Rubiales says it was an "act of affection" to which she had consented; Hermoso says the kiss was non-consensual, and that Rubiales and three other RFEF officials then tried to pressure her into publicly defending him. "That the entire judicial and media machinery is focused on whether a kiss was stolen or not" is proof of something deeply wrong in our society. "Spanish institutions have been poisoned by the pernicious gender ideology introduced by the progressive coalition government" – as if Spain is a misogynistic dystopia, rather than a liberal country where "women and men have the same rights".

It "saddens me", said Carla de La Lá in La Razón (Madrid). I thought feminism was about empowerment; listen to Hermoso and you'd think women are too "fragile" and too "vulnerable" to sustain a mere peck on the mouth during a moment of national jubilation. Clearly, "being a victim is the new black": while Rubiales is facing jail for his transgression, Hermoso is living her best life, flitting from TV shows to PR events where she is lauded as a feminist icon. I can only imagine what victims of serious sexual trauma must think.

"It was a little kiss", people keep saying, said Ana Requena Aguilar on elDiario.es (Madrid), "a silly thing, a joke". And it's true: the act in itself probably wasn't deeply traumatising. But then, do we really want to live in a society where women are treated as "beings whose personal space and body can be crossed without consequences"?

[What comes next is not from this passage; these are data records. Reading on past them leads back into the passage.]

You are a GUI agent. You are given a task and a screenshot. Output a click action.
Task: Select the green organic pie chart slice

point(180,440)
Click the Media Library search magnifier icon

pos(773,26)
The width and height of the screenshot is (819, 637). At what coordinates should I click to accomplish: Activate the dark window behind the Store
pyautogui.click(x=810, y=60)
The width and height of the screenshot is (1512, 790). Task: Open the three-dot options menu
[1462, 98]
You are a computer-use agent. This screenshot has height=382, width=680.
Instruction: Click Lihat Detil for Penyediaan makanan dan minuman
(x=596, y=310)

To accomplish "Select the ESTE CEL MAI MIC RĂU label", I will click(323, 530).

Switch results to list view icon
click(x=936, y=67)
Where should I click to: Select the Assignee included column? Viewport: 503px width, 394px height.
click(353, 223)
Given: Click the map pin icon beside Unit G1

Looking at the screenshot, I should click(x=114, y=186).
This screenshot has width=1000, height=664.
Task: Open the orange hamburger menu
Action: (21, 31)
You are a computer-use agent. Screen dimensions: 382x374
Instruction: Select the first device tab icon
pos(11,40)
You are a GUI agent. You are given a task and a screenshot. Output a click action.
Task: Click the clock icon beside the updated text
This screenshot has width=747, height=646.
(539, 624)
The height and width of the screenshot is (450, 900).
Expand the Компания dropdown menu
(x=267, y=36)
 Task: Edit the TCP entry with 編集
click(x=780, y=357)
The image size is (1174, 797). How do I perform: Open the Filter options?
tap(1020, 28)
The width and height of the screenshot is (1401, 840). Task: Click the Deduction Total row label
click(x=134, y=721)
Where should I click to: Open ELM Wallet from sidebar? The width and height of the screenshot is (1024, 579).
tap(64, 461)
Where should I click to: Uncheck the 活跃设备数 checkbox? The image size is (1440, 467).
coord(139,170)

This isn't really about the kiss, said Jordi Gracia in El País (Madrid). It's about calling out "the chauvinist arrogance at the heart of male power in Spanish football". Female footballers have had to fight for decades for recognition in the game. "Not long ago they did not exist": there were no competitions, no broadcasts of their matches, no interviews. Eventually, the boy's club running Spanish football "admitted women to the party": clearly though, those men believed they deserved a reward for such good behaviour – to wit, being able to treat female footballers however they liked. That chauvinist arrogance is now on trial.